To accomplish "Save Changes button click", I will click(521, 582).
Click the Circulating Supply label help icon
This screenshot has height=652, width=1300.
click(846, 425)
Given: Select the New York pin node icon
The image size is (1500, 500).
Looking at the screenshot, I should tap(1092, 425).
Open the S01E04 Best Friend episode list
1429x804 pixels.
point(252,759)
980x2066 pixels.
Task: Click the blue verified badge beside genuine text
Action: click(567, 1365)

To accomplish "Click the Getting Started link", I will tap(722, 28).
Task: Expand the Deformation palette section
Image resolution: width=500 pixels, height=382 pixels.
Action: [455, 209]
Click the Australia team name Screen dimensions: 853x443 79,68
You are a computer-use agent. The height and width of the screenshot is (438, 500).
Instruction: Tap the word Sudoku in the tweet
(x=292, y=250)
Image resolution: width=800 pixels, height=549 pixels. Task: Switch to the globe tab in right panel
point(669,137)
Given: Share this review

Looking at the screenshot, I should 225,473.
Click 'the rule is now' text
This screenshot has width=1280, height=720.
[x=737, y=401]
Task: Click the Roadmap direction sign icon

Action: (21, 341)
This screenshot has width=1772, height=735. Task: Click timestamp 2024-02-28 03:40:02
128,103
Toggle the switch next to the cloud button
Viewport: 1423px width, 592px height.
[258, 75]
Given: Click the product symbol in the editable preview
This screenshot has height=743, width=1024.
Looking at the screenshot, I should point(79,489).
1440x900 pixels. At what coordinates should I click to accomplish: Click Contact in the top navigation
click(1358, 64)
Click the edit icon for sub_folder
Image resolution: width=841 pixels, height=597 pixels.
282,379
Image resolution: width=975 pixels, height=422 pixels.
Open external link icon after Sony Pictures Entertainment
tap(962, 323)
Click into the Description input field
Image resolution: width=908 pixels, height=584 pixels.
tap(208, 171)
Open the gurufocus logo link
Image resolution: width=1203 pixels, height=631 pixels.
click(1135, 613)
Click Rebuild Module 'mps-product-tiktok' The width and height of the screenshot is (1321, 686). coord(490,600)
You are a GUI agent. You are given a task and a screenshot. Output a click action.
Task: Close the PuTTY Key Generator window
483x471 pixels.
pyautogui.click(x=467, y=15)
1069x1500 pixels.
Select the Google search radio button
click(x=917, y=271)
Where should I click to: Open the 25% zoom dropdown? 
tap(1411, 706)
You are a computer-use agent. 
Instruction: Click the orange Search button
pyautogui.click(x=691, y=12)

-- -- --

• WHAT TO PRODUCE
Every line of the data above belongs in the answer, unchanged.

• EXERCISE RESPONSE
To accomplish "Save Changes button click", I will click(521, 582).
Click the Circulating Supply label help icon
This screenshot has height=652, width=1300.
click(846, 425)
Given: Select the New York pin node icon
The image size is (1500, 500).
Looking at the screenshot, I should tap(1092, 425).
Open the S01E04 Best Friend episode list
1429x804 pixels.
point(252,759)
980x2066 pixels.
Task: Click the blue verified badge beside genuine text
Action: click(567, 1365)

To accomplish "Click the Getting Started link", I will tap(722, 28).
Task: Expand the Deformation palette section
Image resolution: width=500 pixels, height=382 pixels.
Action: [455, 209]
Click the Australia team name Screen dimensions: 853x443 79,68
You are a computer-use agent. The height and width of the screenshot is (438, 500).
Instruction: Tap the word Sudoku in the tweet
(x=292, y=250)
Image resolution: width=800 pixels, height=549 pixels. Task: Switch to the globe tab in right panel
point(669,137)
Given: Share this review

Looking at the screenshot, I should 225,473.
Click 'the rule is now' text
This screenshot has width=1280, height=720.
[x=737, y=401]
Task: Click the Roadmap direction sign icon

Action: (21, 341)
This screenshot has width=1772, height=735. Task: Click timestamp 2024-02-28 03:40:02
128,103
Toggle the switch next to the cloud button
Viewport: 1423px width, 592px height.
[258, 75]
Given: Click the product symbol in the editable preview
This screenshot has height=743, width=1024.
Looking at the screenshot, I should point(79,489).
1440x900 pixels. At what coordinates should I click to accomplish: Click Contact in the top navigation
click(1358, 64)
Click the edit icon for sub_folder
Image resolution: width=841 pixels, height=597 pixels.
282,379
Image resolution: width=975 pixels, height=422 pixels.
Open external link icon after Sony Pictures Entertainment
tap(962, 323)
Click into the Description input field
Image resolution: width=908 pixels, height=584 pixels.
tap(208, 171)
Open the gurufocus logo link
Image resolution: width=1203 pixels, height=631 pixels.
click(1135, 613)
Click Rebuild Module 'mps-product-tiktok' The width and height of the screenshot is (1321, 686). coord(490,600)
You are a GUI agent. You are given a task and a screenshot. Output a click action.
Task: Close the PuTTY Key Generator window
483x471 pixels.
pyautogui.click(x=467, y=15)
1069x1500 pixels.
Select the Google search radio button
click(x=917, y=271)
Where should I click to: Open the 25% zoom dropdown? 
tap(1411, 706)
You are a computer-use agent. 
Instruction: Click the orange Search button
pyautogui.click(x=691, y=12)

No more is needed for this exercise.